## [Exercise aim]
Change "GUI agent" to "desktop automation agent" wherever it occurs in the rows below, and give the rows again with everything else unchanged.
*** Provided material ***
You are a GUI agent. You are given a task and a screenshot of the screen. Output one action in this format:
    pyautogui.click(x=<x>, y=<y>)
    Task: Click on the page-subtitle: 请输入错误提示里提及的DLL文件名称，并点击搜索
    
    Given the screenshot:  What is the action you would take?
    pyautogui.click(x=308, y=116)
*** End of Provided material ***
## [Exercise result]
You are a desktop automation agent. You are given a task and a screenshot of the screen. Output one action in this format:
    pyautogui.click(x=<x>, y=<y>)
    Task: Click on the page-subtitle: 请输入错误提示里提及的DLL文件名称，并点击搜索
    
    Given the screenshot:  What is the action you would take?
    pyautogui.click(x=308, y=116)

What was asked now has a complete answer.